== Segment start ==

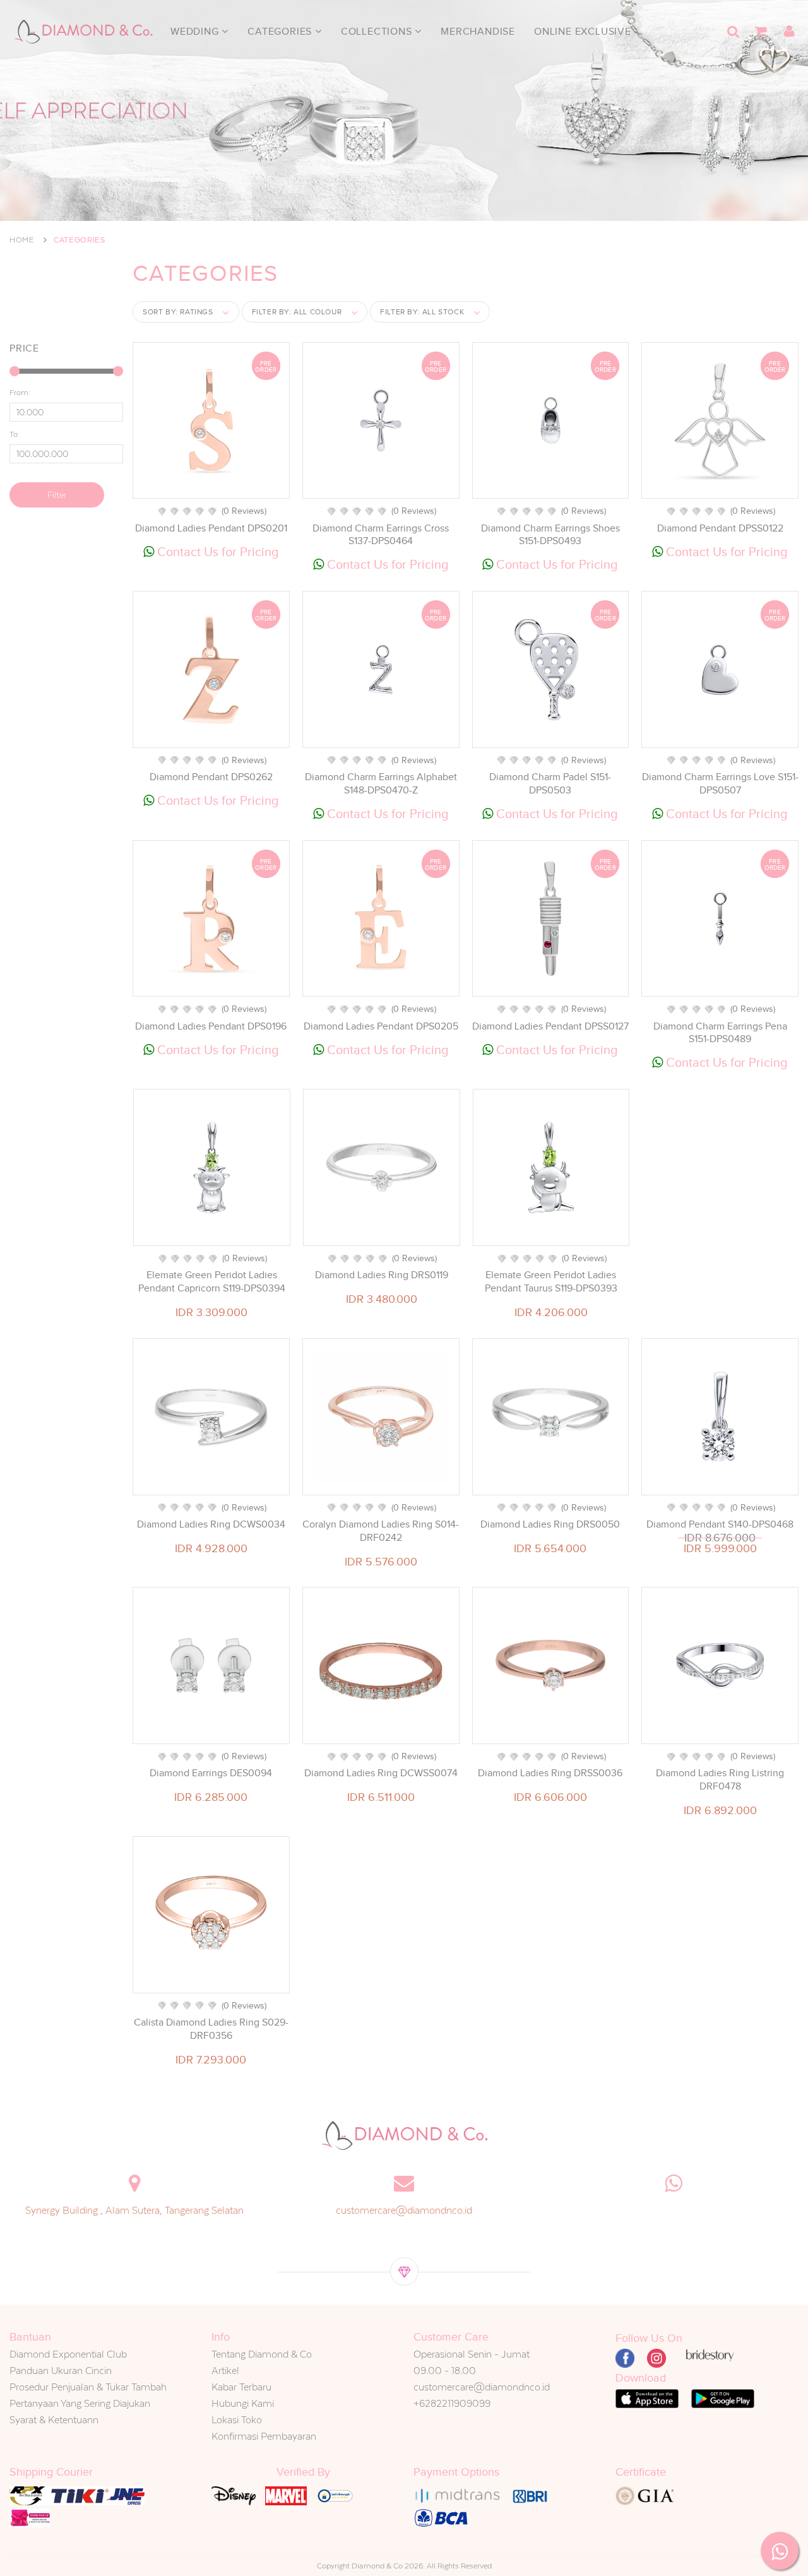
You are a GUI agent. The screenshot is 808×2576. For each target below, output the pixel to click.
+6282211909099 (451, 2403)
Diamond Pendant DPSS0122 (720, 528)
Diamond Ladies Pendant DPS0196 (211, 1026)
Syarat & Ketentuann (53, 2420)
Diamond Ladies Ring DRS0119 (381, 1275)
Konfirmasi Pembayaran (263, 2436)
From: (19, 392)
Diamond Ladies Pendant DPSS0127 (550, 1026)
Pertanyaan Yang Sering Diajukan (79, 2403)
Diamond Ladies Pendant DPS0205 (381, 1026)
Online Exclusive (582, 31)
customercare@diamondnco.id (404, 2210)
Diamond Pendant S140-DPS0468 (719, 1524)
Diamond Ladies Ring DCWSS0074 (381, 1773)
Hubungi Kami (242, 2403)
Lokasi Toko (236, 2420)
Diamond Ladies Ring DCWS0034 (211, 1524)
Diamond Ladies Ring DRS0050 (550, 1524)
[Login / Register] (789, 31)
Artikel (225, 2371)
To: (14, 434)
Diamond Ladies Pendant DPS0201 (211, 528)
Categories (281, 31)
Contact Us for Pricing (216, 552)
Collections (378, 31)
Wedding (196, 31)
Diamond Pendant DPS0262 (211, 777)
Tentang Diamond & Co (261, 2354)
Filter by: (297, 311)
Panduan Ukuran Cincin (60, 2371)
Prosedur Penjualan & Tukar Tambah (88, 2387)
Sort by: (178, 311)
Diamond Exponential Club (68, 2354)
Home (22, 239)
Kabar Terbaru (241, 2387)
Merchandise (478, 31)
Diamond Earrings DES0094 (211, 1773)
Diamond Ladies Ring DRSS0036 (550, 1773)
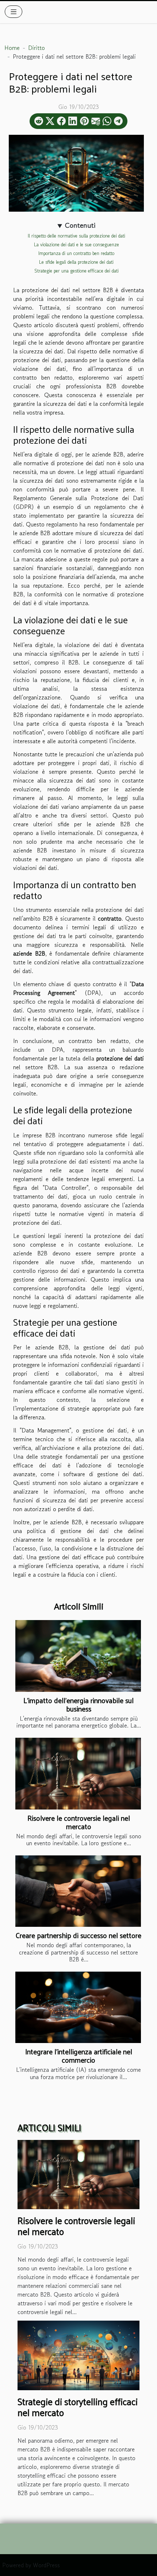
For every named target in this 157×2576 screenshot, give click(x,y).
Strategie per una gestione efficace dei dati (76, 270)
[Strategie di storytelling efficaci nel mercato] (78, 2354)
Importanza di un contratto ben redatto (76, 253)
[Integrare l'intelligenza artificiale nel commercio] (78, 2007)
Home (12, 47)
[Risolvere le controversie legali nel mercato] (78, 1773)
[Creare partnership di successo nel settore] (78, 1891)
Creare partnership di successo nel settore (78, 1935)
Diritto (36, 47)
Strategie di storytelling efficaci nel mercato (78, 2406)
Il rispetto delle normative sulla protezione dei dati (76, 235)
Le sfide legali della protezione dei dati (76, 262)
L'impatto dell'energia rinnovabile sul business (78, 1704)
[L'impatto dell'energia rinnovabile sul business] (78, 1655)
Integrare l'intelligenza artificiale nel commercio (78, 2055)
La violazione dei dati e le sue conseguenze (76, 244)
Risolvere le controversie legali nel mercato (78, 1822)
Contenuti (80, 225)
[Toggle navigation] (14, 11)
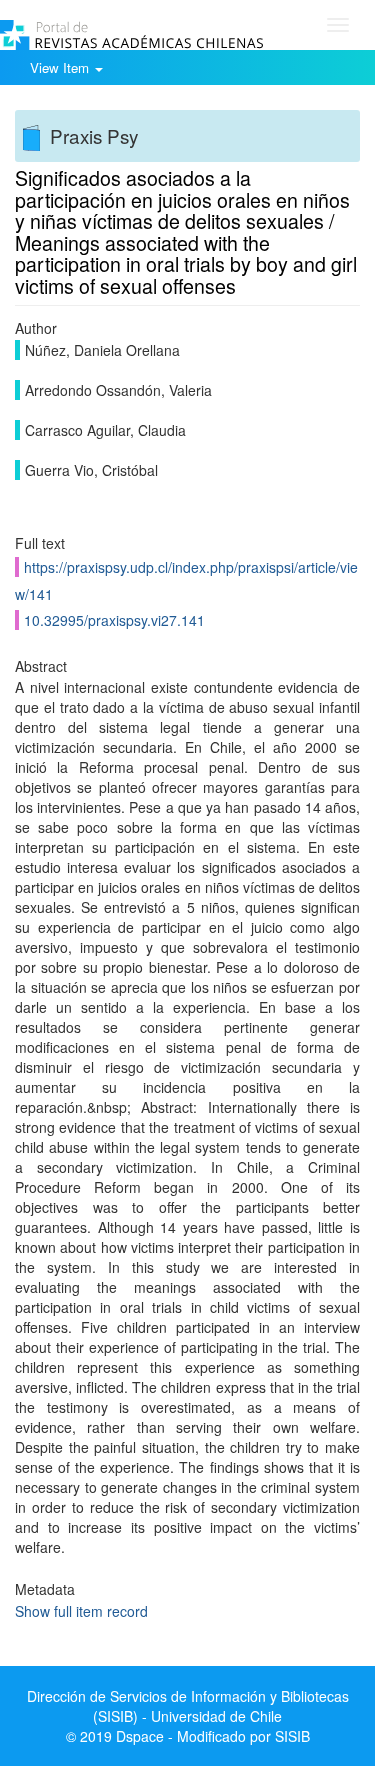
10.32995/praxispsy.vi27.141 (114, 620)
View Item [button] (61, 67)
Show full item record (81, 1611)
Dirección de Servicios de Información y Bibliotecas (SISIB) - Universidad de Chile (188, 1706)
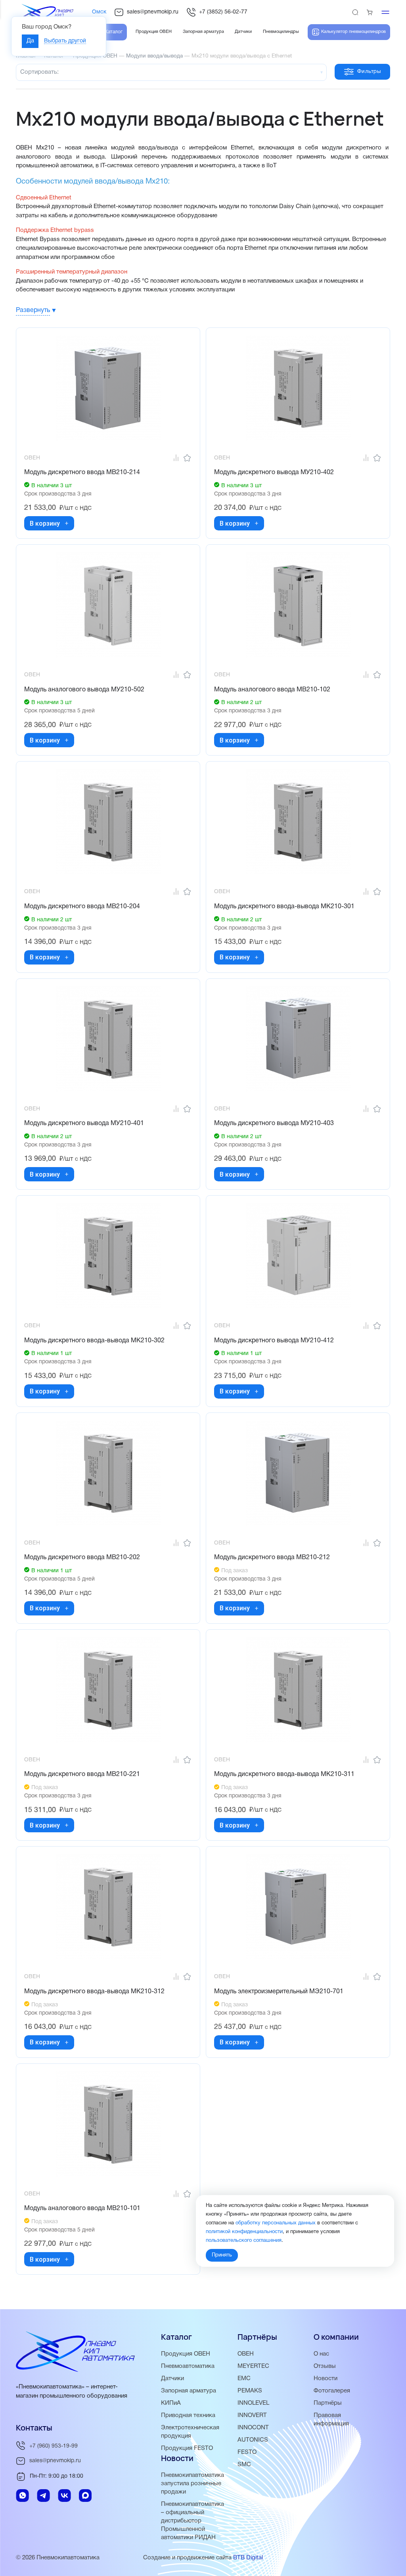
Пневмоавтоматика (187, 2366)
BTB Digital (248, 2558)
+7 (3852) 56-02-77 (223, 12)
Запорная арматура (188, 2391)
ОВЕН (245, 2354)
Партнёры (328, 2403)
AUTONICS (252, 2440)
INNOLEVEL (253, 2403)
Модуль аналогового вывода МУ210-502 (84, 690)
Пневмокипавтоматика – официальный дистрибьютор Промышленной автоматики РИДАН (192, 2520)
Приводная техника (188, 2415)
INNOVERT (252, 2415)
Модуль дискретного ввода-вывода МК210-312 (94, 1991)
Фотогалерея (332, 2391)
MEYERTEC (253, 2366)
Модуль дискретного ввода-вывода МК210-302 (94, 1341)
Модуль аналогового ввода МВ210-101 (82, 2208)
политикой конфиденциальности (244, 2232)
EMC (244, 2378)
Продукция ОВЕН (185, 2354)
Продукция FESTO (187, 2448)
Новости (325, 2378)
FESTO (247, 2452)
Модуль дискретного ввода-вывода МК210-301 (284, 906)
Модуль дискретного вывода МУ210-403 (274, 1123)
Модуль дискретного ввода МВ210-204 (82, 906)
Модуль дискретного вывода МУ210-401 (84, 1123)
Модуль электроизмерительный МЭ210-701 (278, 1991)
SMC (244, 2464)
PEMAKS (249, 2391)
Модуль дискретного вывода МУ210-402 (274, 472)
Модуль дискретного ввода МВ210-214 (82, 472)
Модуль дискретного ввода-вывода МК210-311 (284, 1774)
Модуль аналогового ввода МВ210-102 (272, 690)
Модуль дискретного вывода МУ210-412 (274, 1341)
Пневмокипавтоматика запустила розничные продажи (192, 2484)
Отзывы (325, 2366)
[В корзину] (66, 523)
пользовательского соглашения (244, 2240)
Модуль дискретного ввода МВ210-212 (272, 1557)
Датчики (172, 2378)
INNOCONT (253, 2428)
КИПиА (171, 2403)
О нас (321, 2354)
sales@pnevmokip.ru (152, 12)
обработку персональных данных (276, 2223)
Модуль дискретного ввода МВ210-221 (82, 1774)
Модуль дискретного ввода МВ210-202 (82, 1557)
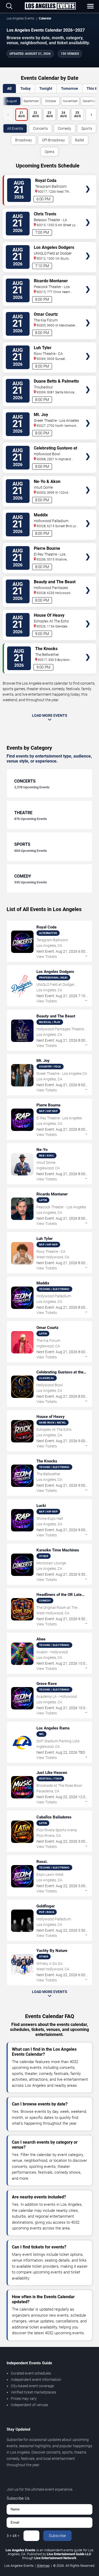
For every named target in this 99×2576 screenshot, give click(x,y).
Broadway (23, 140)
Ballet (79, 140)
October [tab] (50, 101)
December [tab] (90, 101)
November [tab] (70, 101)
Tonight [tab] (45, 88)
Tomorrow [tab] (69, 88)
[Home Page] (50, 6)
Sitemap (43, 2566)
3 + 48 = (13, 2536)
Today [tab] (25, 88)
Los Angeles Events (20, 18)
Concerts (40, 128)
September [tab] (31, 101)
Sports (86, 128)
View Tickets (87, 181)
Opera (49, 152)
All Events (15, 128)
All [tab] (9, 88)
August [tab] (12, 101)
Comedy (64, 128)
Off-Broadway (53, 140)
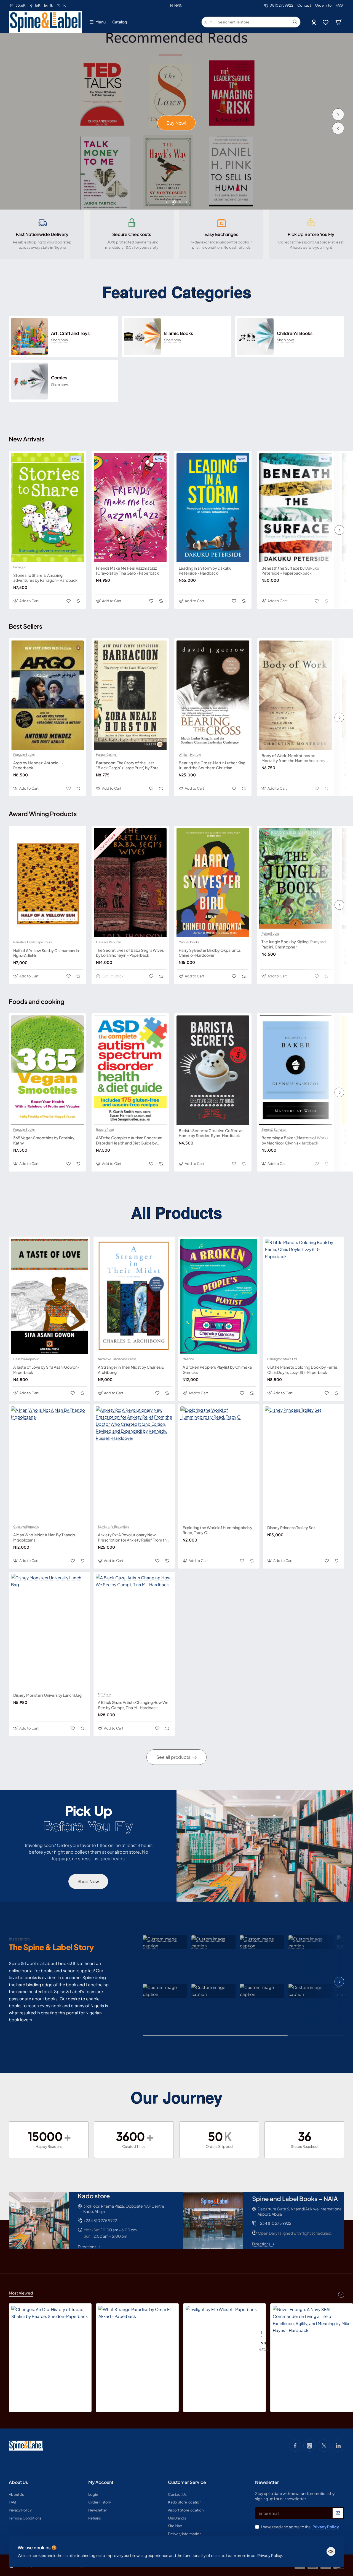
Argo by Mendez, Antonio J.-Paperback (38, 765)
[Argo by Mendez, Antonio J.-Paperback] (47, 695)
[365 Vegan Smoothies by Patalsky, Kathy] (47, 1070)
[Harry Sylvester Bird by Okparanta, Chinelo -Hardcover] (212, 882)
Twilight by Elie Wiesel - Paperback (261, 2335)
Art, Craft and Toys (70, 333)
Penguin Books (24, 754)
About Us (18, 2482)
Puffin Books (270, 933)
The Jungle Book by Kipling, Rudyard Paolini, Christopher (293, 944)
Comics (59, 377)
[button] (338, 128)
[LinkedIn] (338, 2446)
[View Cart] (338, 22)
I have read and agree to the (300, 2526)
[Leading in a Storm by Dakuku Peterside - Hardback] (212, 507)
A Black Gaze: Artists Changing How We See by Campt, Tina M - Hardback (133, 1705)
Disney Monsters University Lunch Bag (47, 1695)
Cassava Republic (109, 942)
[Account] (314, 22)
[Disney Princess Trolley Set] (303, 1464)
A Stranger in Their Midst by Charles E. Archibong (131, 1369)
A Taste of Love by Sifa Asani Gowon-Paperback (46, 1369)
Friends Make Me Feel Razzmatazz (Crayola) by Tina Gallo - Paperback (127, 570)
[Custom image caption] (165, 1942)
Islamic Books (178, 333)
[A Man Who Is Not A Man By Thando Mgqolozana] (49, 1464)
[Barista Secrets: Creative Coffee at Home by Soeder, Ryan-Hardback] (212, 1070)
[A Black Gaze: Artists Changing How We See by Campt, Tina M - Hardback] (134, 1632)
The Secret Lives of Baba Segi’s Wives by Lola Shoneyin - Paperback (130, 953)
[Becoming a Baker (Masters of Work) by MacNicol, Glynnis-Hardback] (295, 1070)
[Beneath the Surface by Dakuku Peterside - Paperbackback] (295, 507)
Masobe (188, 1359)
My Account (100, 2482)
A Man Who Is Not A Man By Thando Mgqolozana (44, 1537)
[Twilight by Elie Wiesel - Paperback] (221, 2341)
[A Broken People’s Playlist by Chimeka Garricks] (218, 1296)
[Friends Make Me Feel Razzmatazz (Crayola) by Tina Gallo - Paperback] (130, 507)
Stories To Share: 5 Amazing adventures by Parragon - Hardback (45, 578)
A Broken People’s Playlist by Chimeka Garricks (217, 1369)
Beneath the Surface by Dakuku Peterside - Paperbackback (290, 570)
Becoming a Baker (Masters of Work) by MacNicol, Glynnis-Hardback (294, 1140)
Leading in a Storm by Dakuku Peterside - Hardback (205, 570)
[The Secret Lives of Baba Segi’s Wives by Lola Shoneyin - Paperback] (130, 882)
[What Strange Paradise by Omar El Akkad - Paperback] (137, 2345)
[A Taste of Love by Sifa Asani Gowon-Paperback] (49, 1296)
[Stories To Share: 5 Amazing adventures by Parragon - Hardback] (47, 507)
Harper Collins (106, 754)
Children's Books (294, 333)
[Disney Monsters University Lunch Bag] (49, 1632)
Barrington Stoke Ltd (282, 1359)
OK (331, 2551)
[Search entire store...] (294, 22)
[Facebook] (295, 2446)
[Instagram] (309, 2446)
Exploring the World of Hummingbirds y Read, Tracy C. (217, 1530)
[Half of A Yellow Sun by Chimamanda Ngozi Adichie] (47, 882)
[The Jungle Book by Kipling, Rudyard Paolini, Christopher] (295, 878)
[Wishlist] (326, 22)
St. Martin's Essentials (113, 1526)
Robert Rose (105, 1129)
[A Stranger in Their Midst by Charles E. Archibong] (134, 1296)
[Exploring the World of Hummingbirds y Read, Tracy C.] (218, 1464)
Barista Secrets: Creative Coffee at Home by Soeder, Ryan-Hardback (211, 1133)
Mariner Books (189, 942)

== Segment end ==

**WORK ITEM:**
Go through the entries above and count the lines holding the word "Secrets"; write nothing but the number.

**WRITTEN SOLUTION:**
2